Editor's Note: Below is an excerpt from a recent Demography Unplugged research note written by world-renowned demographer and Hedgeye analyst Neil Howe. Click here to learn more about Demography Unplugged.
America’s abortion rate has fallen to its lowest level ever since abortion became legal in 1973. The study’s authors cited greater use of contraceptives and fewer pregnancies as the main drivers for the decline; there’s little evidence that the proliferation of state laws restricting abortion played a role. |
Neil Howe: For the last 45 years--ever since Roe v Wade--America's high abortion rate has been a culture-war battle cry. Conservatives lament the decline in moral values that allows parents (mainly women) to regard unborn infants as disposable. Progressives condemn a repressive patriarchy (mostly men) whose opposition to sex education, family planning, and equal rights has driven women to seek abortion as a last resort.
One quick look at the data ought to persuade both sides that they need to give their arguments a fundamental makeover.
According to conservatives, America has been inundated with a rising tide of abortions ever since Roe v Wade.
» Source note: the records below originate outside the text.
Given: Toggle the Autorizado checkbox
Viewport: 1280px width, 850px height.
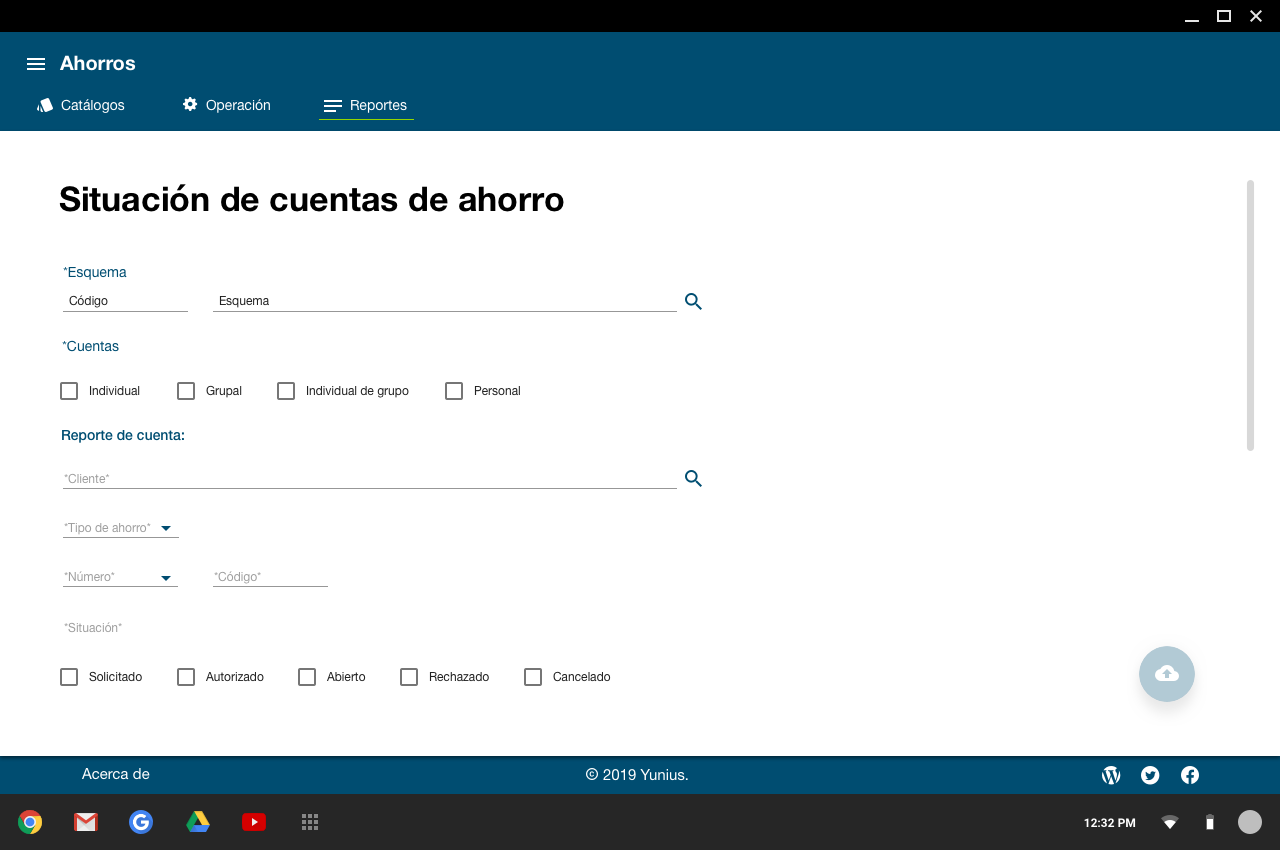Looking at the screenshot, I should coord(186,677).
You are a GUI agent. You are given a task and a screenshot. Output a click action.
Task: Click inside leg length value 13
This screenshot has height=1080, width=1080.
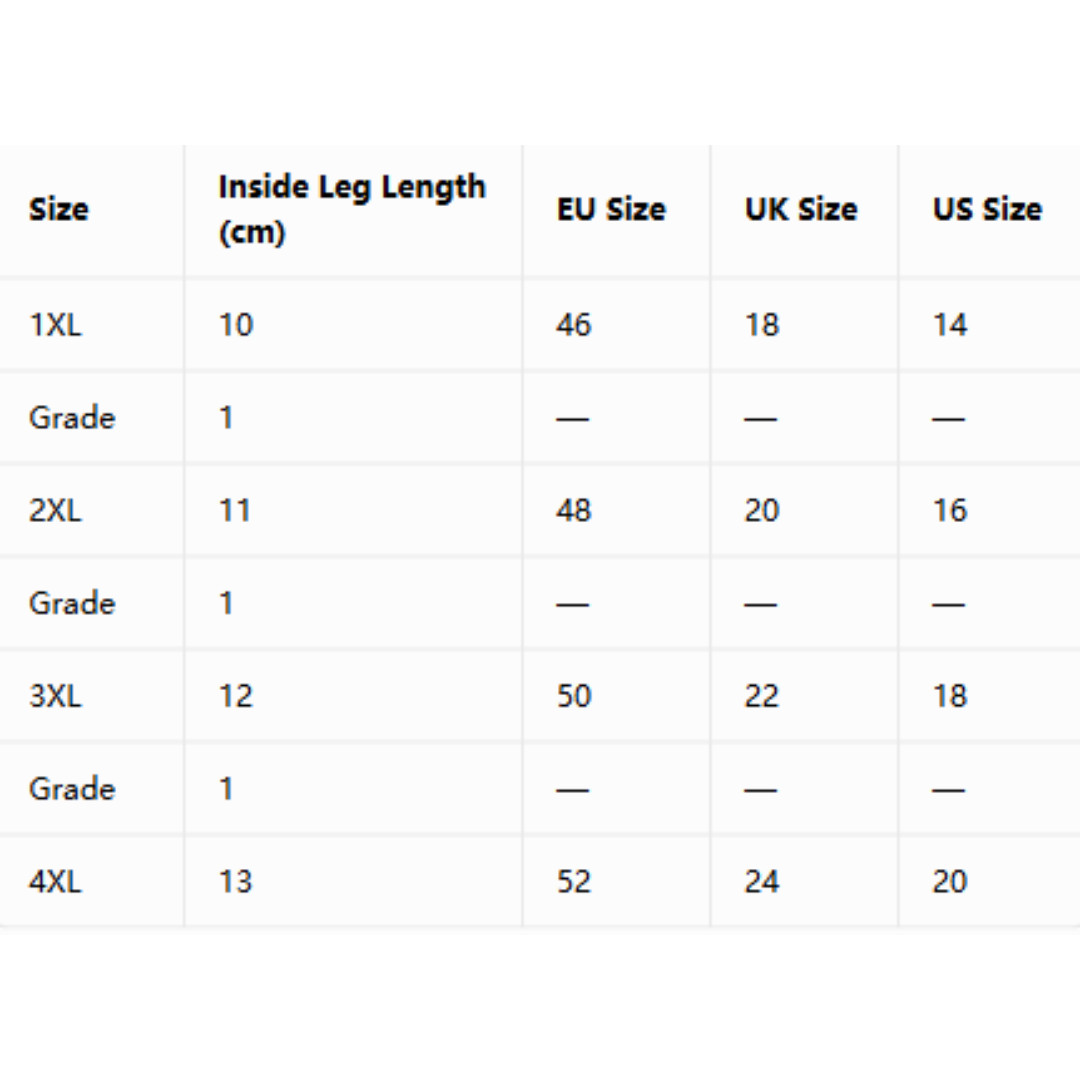coord(236,882)
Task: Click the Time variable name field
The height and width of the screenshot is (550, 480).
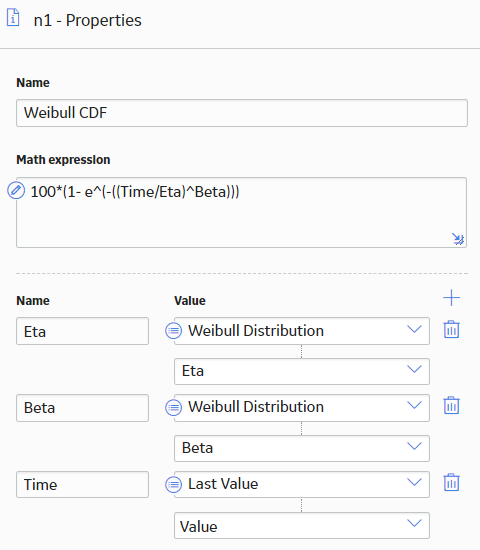Action: (82, 484)
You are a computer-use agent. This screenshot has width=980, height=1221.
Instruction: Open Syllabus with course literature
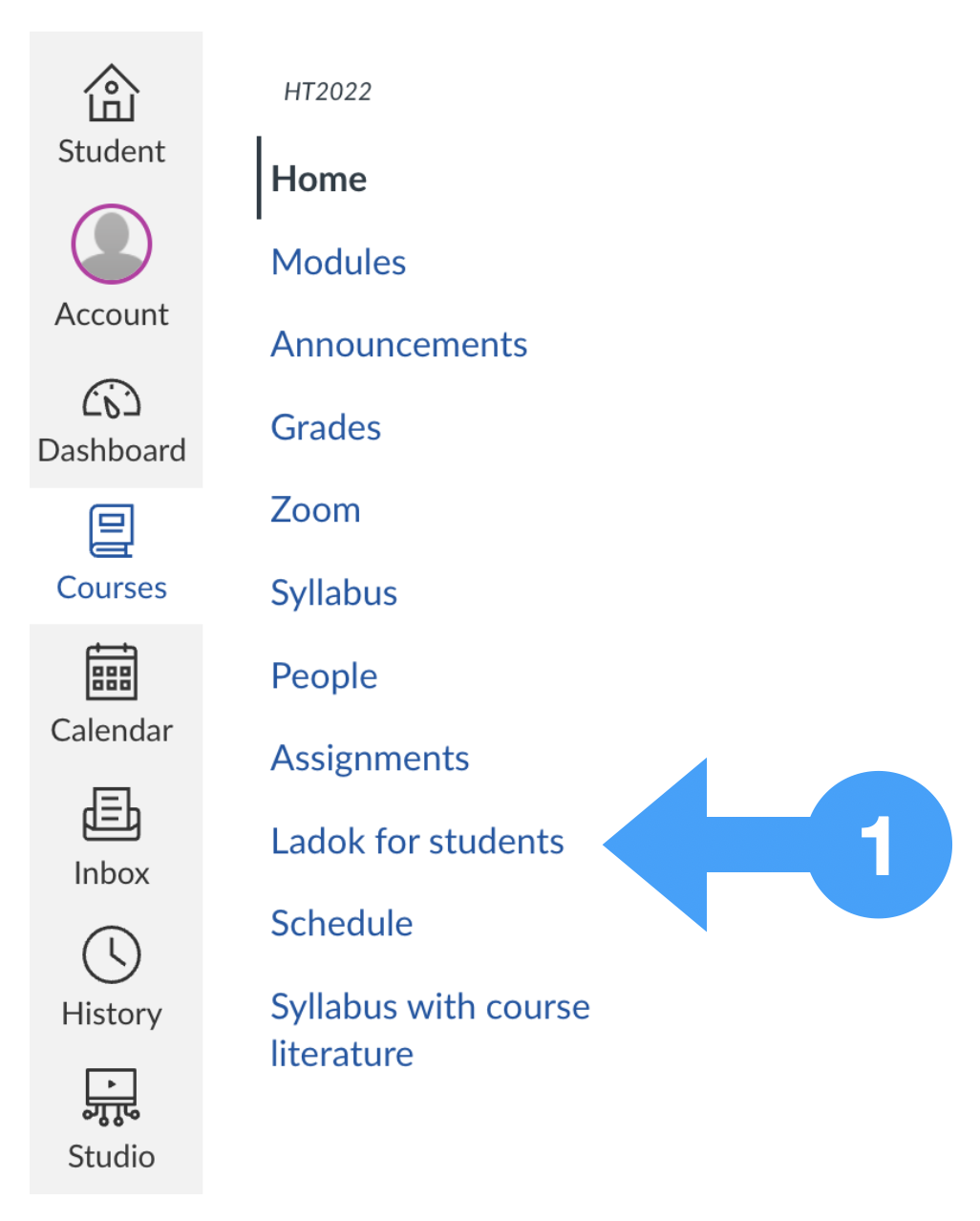point(431,1030)
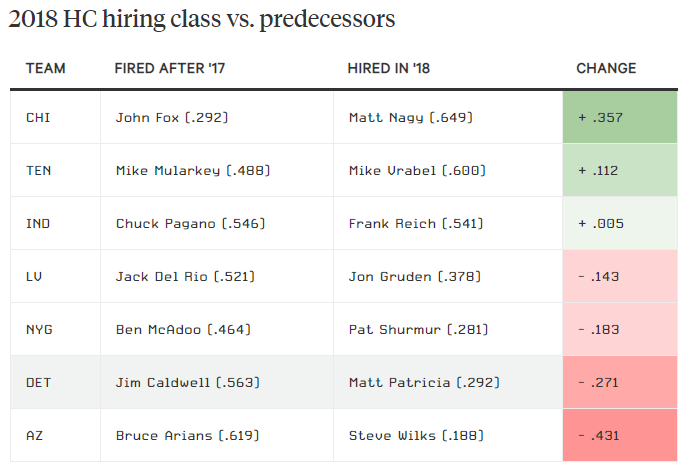Select Ben McAdoo (.464) cell

[x=183, y=329]
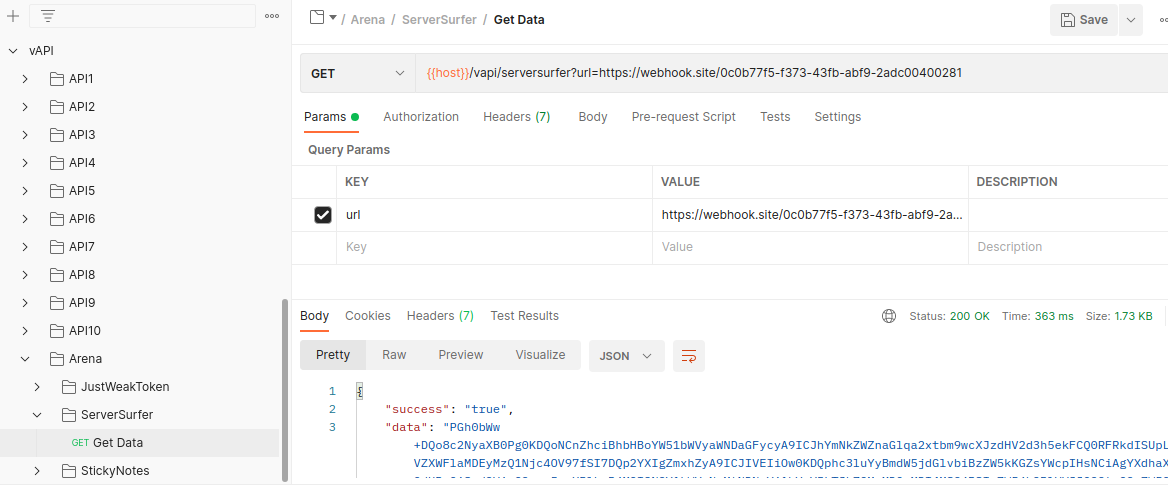Click the globe network icon near Status

point(889,316)
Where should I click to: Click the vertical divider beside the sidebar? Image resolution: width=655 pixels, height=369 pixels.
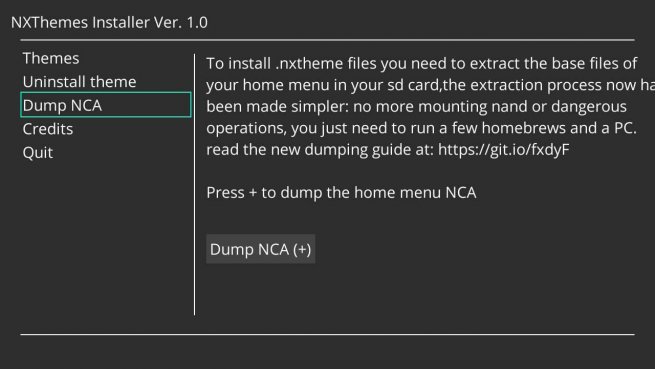pyautogui.click(x=195, y=184)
But the U.S. abortion rate (per 1,000 women age 18-45) has been declining for the last 38 years (since 1981). And it has been below the rate at the time of Roe v Wade for the last five years (2013). That, in fact, is the biggest news out of this new Guttmacher report: The U.S. abortion rate in 2017 (at 13.5) is 18% lower than it was in the year of the Roe-v-Wade decision (16.3). In other words, fewer abortions are happening today per capita than when the U.S. Supreme Court struck down state and federal abortion prohibitions by declaring that women possess a limited constitutional right to an abortion. (See the first chart below.)
Relative to other nations, to be sure, the U.S. abortion rate was once relatively high. Ten or twenty years ago, it was lower than only a handful of other large countries that had halfway reliable data--like Russia or China or Sweden. It was higher than in most of the rest of the developed world. But today even this is no longer true. At 13.5, the U.S. abortion rate is about on par with that of New Zealand, Australia, France, the UK, and the rest of northern and western Europe.
Progressives, on the other hand, cite the declining abortion rate as a sign of growing patriarchal repression: Thanks to the cultural right's pronatalist agenda, some claim, women are being forced to bear children they don't want. (It's a plotline taken right out of The Handmaid's Tale, the dystopian novel by Barbara Atwood which has sold an astounding 8 million copies and is now a popular Hulu TV drama.)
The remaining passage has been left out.